> **Exercise details**
Word for word, restate the lines that run from the line containing "This screenshot has width=344, height=196." to the last line of the records below.

> **Collected data**

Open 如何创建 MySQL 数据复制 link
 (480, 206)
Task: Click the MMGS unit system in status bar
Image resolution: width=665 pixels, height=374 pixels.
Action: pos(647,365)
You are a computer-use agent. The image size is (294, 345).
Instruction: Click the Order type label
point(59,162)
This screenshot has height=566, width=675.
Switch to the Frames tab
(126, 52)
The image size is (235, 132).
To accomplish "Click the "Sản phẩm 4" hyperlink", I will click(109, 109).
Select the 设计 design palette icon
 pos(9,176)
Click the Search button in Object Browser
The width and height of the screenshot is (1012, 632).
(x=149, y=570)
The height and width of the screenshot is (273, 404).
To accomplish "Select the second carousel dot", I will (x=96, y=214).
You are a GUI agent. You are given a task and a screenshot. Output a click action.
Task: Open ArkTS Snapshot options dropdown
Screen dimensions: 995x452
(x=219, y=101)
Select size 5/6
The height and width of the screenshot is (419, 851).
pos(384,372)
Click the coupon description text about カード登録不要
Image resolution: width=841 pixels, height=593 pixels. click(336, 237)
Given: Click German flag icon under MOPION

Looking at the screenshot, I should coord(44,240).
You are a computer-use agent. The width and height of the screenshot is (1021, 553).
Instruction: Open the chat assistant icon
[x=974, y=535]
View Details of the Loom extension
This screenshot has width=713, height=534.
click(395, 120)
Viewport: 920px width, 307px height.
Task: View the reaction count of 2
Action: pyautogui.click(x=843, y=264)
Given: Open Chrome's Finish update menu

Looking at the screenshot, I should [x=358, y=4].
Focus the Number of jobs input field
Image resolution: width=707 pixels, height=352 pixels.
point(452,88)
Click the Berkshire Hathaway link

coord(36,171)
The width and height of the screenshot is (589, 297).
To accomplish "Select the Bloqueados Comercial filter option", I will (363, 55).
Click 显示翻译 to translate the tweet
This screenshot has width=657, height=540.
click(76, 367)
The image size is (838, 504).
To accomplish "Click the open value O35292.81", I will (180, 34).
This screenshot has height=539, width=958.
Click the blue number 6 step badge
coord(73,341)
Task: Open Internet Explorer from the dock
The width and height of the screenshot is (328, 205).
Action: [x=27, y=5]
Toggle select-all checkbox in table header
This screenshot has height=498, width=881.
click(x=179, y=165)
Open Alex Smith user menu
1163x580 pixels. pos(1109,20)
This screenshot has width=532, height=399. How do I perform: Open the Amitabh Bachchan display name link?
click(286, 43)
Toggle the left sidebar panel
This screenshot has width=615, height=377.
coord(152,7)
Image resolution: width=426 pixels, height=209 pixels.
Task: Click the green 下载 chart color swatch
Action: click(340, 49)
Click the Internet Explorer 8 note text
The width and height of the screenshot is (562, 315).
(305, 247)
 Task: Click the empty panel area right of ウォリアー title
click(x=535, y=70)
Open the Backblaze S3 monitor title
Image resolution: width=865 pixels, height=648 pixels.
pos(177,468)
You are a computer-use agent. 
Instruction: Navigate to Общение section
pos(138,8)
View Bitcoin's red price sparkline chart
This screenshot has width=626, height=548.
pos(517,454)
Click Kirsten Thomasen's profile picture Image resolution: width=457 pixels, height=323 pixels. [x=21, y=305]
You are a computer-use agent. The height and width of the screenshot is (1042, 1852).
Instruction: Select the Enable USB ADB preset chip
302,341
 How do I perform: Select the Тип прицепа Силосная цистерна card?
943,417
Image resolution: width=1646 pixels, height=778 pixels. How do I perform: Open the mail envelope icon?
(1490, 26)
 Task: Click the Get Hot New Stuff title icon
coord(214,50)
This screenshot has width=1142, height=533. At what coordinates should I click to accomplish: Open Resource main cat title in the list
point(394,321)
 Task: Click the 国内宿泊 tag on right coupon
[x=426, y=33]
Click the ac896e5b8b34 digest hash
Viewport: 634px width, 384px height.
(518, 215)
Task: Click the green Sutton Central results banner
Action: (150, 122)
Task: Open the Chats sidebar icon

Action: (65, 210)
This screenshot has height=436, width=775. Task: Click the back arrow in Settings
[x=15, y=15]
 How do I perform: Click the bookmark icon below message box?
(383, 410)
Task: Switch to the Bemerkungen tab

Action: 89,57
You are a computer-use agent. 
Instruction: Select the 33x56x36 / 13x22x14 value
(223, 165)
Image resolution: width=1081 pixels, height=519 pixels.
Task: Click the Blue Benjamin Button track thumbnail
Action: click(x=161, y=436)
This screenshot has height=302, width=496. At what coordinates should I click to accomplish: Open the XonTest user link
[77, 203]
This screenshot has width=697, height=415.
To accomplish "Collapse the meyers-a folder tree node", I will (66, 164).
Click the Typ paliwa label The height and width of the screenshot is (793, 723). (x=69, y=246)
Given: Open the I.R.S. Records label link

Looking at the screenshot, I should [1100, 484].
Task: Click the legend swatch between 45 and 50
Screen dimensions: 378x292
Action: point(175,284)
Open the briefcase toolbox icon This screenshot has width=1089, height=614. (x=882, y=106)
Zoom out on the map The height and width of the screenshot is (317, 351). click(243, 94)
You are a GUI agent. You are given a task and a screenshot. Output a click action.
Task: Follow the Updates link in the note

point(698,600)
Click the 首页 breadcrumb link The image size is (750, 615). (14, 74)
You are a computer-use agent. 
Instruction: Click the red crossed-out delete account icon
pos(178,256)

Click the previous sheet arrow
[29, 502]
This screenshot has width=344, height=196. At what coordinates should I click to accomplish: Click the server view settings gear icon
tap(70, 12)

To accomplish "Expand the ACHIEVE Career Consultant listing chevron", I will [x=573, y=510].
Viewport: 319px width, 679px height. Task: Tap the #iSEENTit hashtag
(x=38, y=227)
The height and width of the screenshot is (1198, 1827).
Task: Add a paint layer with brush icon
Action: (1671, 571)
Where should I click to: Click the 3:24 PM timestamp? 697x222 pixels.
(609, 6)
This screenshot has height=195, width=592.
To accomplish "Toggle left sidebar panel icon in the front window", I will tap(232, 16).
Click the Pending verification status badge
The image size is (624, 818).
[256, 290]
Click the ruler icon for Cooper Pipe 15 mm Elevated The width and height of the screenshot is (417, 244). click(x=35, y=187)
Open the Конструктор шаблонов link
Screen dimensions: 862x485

> **Answer below**
This screenshot has width=344, height=196. At what coordinates should I click to accomplish: Click the server view settings gear icon
tap(70, 12)

To accomplish "Expand the ACHIEVE Career Consultant listing chevron", I will [x=573, y=510].
Viewport: 319px width, 679px height. Task: Tap the #iSEENTit hashtag
(x=38, y=227)
The height and width of the screenshot is (1198, 1827).
Task: Add a paint layer with brush icon
Action: (1671, 571)
Where should I click to: Click the 3:24 PM timestamp? 697x222 pixels.
(609, 6)
This screenshot has height=195, width=592.
To accomplish "Toggle left sidebar panel icon in the front window", I will tap(232, 16).
Click the Pending verification status badge
The image size is (624, 818).
[256, 290]
Click the ruler icon for Cooper Pipe 15 mm Elevated The width and height of the screenshot is (417, 244). click(x=35, y=187)
Open the Конструктор шаблонов link
Screen dimensions: 862x485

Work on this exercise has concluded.